* RECORDS TO USE
________________

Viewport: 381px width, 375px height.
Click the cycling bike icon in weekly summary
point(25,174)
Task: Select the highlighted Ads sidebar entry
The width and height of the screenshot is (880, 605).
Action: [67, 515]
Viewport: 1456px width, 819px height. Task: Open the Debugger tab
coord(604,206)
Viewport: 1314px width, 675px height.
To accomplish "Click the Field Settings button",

________________

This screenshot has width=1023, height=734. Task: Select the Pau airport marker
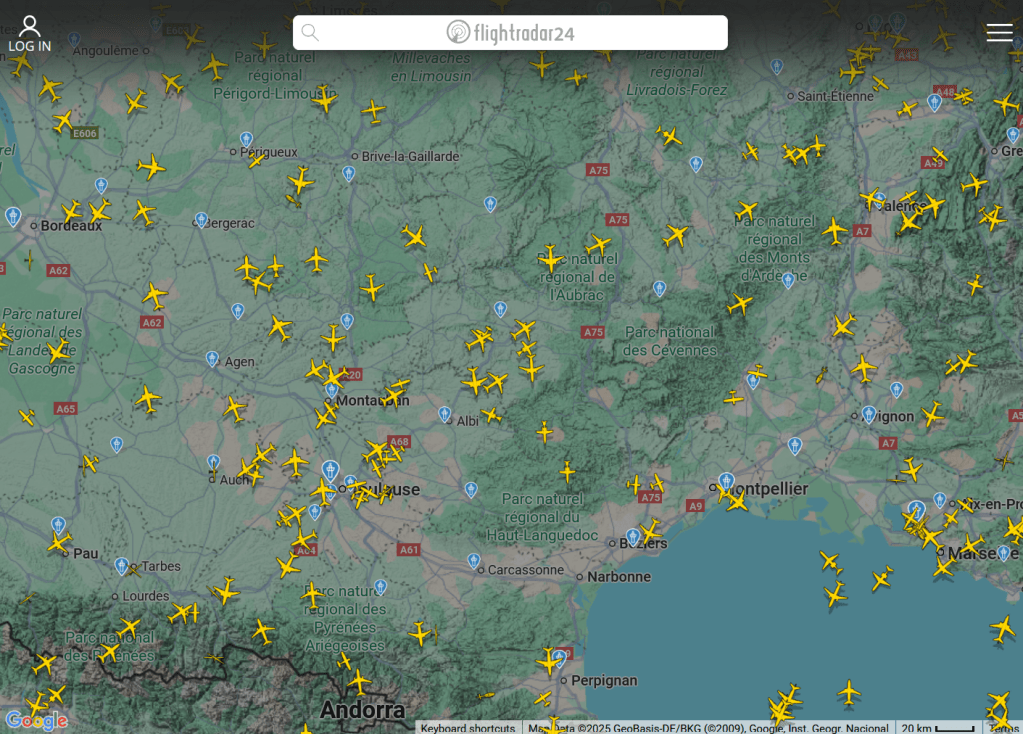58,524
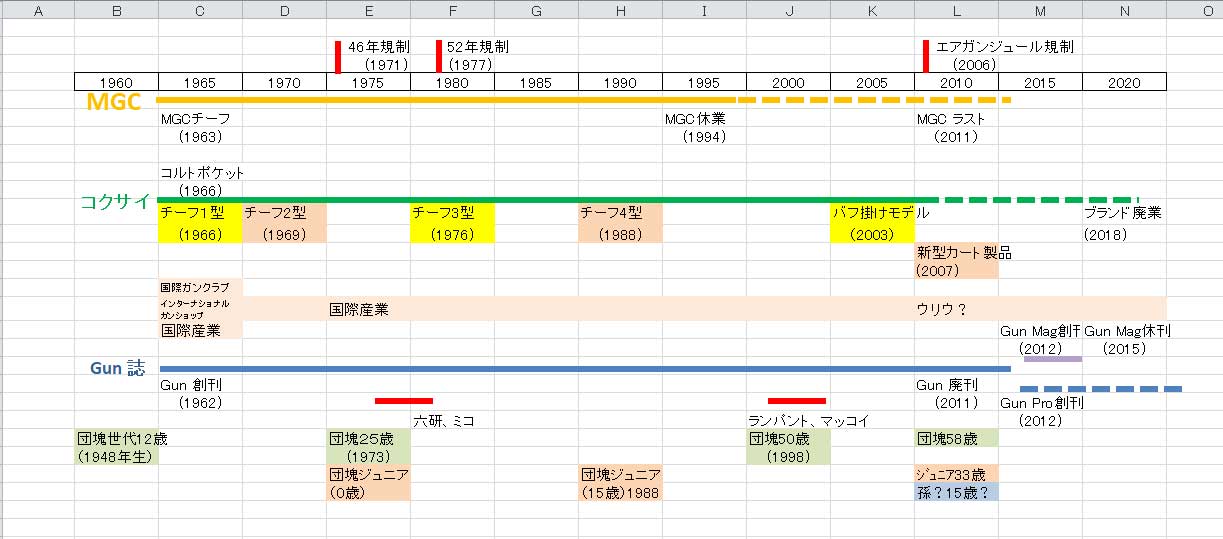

________________

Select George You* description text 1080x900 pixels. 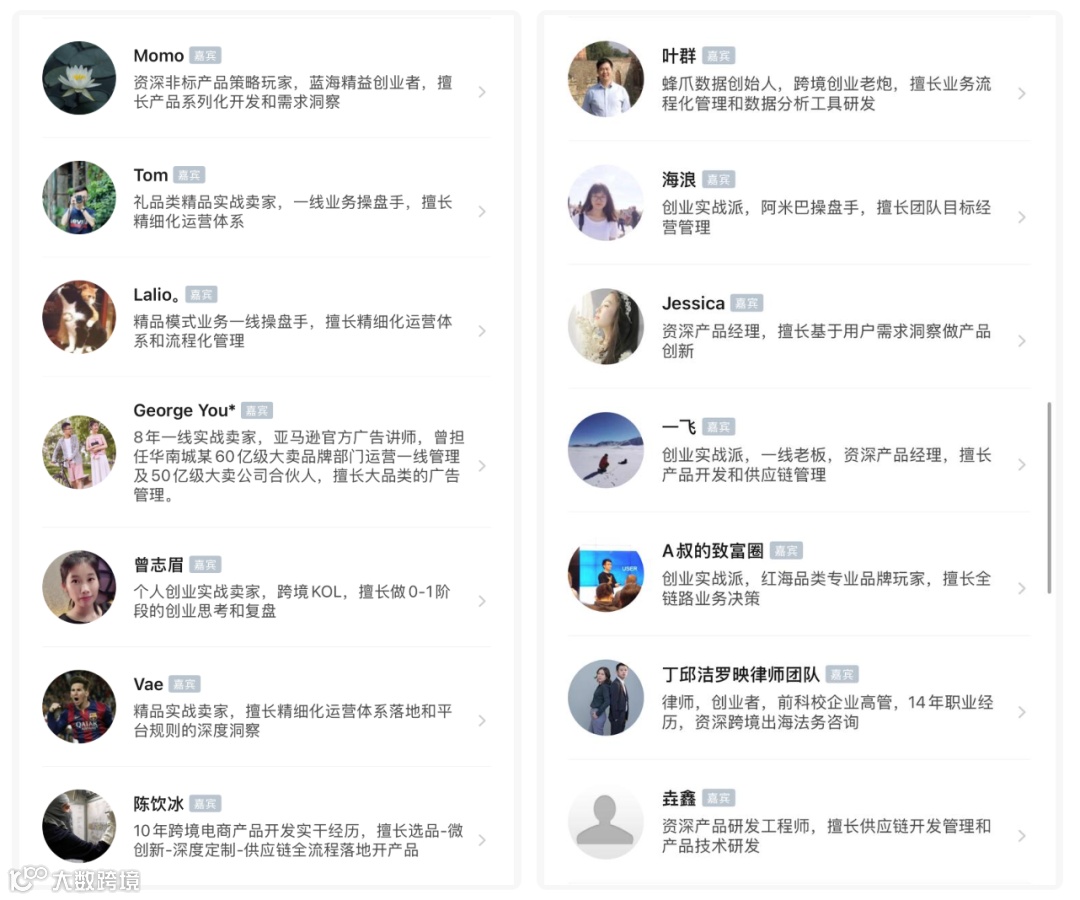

________________

* WHAT YOU ARE ASKED TO DO
Above are the entries. Quote exactly the lines from the one bearing "Task: Select the highlighted" through the one bearing "the Field Settings".

* RESULT OF THE EXERCISE
Task: Select the highlighted Ads sidebar entry
The width and height of the screenshot is (880, 605).
Action: [67, 515]
Viewport: 1456px width, 819px height. Task: Open the Debugger tab
coord(604,206)
Viewport: 1314px width, 675px height.
To accomplish "Click the Field Settings button",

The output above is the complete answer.